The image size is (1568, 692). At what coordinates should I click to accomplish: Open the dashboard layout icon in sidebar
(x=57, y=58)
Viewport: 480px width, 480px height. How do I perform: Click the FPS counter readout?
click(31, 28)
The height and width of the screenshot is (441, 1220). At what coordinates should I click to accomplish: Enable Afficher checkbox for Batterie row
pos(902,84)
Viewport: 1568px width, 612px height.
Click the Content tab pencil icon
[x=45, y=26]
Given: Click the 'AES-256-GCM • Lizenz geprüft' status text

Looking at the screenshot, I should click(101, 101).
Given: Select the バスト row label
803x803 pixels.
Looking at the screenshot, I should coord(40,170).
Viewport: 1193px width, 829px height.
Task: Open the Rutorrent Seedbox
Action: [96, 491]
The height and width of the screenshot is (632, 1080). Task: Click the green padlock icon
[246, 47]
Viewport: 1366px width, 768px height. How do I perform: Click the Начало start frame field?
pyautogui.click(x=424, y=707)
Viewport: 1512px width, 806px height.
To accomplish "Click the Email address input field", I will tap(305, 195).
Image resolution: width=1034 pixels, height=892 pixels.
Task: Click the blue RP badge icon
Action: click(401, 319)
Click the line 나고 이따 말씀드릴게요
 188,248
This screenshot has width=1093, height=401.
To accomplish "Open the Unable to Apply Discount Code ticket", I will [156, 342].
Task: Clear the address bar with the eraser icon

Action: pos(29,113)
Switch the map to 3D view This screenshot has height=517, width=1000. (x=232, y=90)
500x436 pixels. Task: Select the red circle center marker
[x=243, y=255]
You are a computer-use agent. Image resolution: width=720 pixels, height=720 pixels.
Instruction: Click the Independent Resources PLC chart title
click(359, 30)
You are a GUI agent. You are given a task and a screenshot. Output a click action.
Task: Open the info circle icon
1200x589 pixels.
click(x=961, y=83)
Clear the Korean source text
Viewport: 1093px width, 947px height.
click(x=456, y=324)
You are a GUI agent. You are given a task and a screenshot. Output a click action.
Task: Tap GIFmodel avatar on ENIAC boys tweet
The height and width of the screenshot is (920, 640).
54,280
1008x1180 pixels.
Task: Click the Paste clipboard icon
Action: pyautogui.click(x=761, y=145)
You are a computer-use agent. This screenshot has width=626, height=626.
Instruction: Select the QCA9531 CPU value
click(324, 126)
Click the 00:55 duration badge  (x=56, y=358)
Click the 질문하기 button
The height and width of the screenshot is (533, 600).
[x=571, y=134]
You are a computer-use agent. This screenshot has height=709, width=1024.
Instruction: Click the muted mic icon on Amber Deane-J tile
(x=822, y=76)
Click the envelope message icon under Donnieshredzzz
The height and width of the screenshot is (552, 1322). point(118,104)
^^^^^^^^^^^^^^^^
What you have to do: Line by line, restate the data exactly.

Answer to this problem:
The image size is (1568, 692). At what coordinates should I click to accomplish: Open the dashboard layout icon in sidebar
(x=57, y=58)
Viewport: 480px width, 480px height. How do I perform: Click the FPS counter readout?
click(31, 28)
The height and width of the screenshot is (441, 1220). At what coordinates should I click to accomplish: Enable Afficher checkbox for Batterie row
pos(902,84)
Viewport: 1568px width, 612px height.
Click the Content tab pencil icon
[x=45, y=26]
Given: Click the 'AES-256-GCM • Lizenz geprüft' status text

Looking at the screenshot, I should click(101, 101).
Given: Select the バスト row label
803x803 pixels.
Looking at the screenshot, I should coord(40,170).
Viewport: 1193px width, 829px height.
Task: Open the Rutorrent Seedbox
Action: [96, 491]
The height and width of the screenshot is (632, 1080). Task: Click the green padlock icon
[246, 47]
Viewport: 1366px width, 768px height. How do I perform: Click the Начало start frame field?
pyautogui.click(x=424, y=707)
Viewport: 1512px width, 806px height.
To accomplish "Click the Email address input field", I will tap(305, 195).
Image resolution: width=1034 pixels, height=892 pixels.
Task: Click the blue RP badge icon
Action: click(401, 319)
Click the line 나고 이따 말씀드릴게요
 188,248
This screenshot has width=1093, height=401.
To accomplish "Open the Unable to Apply Discount Code ticket", I will [156, 342].
Task: Clear the address bar with the eraser icon

Action: pos(29,113)
Switch the map to 3D view This screenshot has height=517, width=1000. (x=232, y=90)
500x436 pixels. Task: Select the red circle center marker
[x=243, y=255]
You are a computer-use agent. Image resolution: width=720 pixels, height=720 pixels.
Instruction: Click the Independent Resources PLC chart title
click(359, 30)
You are a GUI agent. You are given a task and a screenshot. Output a click action.
Task: Open the info circle icon
1200x589 pixels.
click(x=961, y=83)
Clear the Korean source text
Viewport: 1093px width, 947px height.
click(x=456, y=324)
You are a GUI agent. You are given a task and a screenshot. Output a click action.
Task: Tap GIFmodel avatar on ENIAC boys tweet
The height and width of the screenshot is (920, 640).
54,280
1008x1180 pixels.
Task: Click the Paste clipboard icon
Action: pyautogui.click(x=761, y=145)
You are a computer-use agent. This screenshot has width=626, height=626.
Instruction: Select the QCA9531 CPU value
click(324, 126)
Click the 00:55 duration badge  (x=56, y=358)
Click the 질문하기 button
The height and width of the screenshot is (533, 600).
[x=571, y=134]
You are a computer-use agent. This screenshot has height=709, width=1024.
Instruction: Click the muted mic icon on Amber Deane-J tile
(x=822, y=76)
Click the envelope message icon under Donnieshredzzz
The height and width of the screenshot is (552, 1322). point(118,104)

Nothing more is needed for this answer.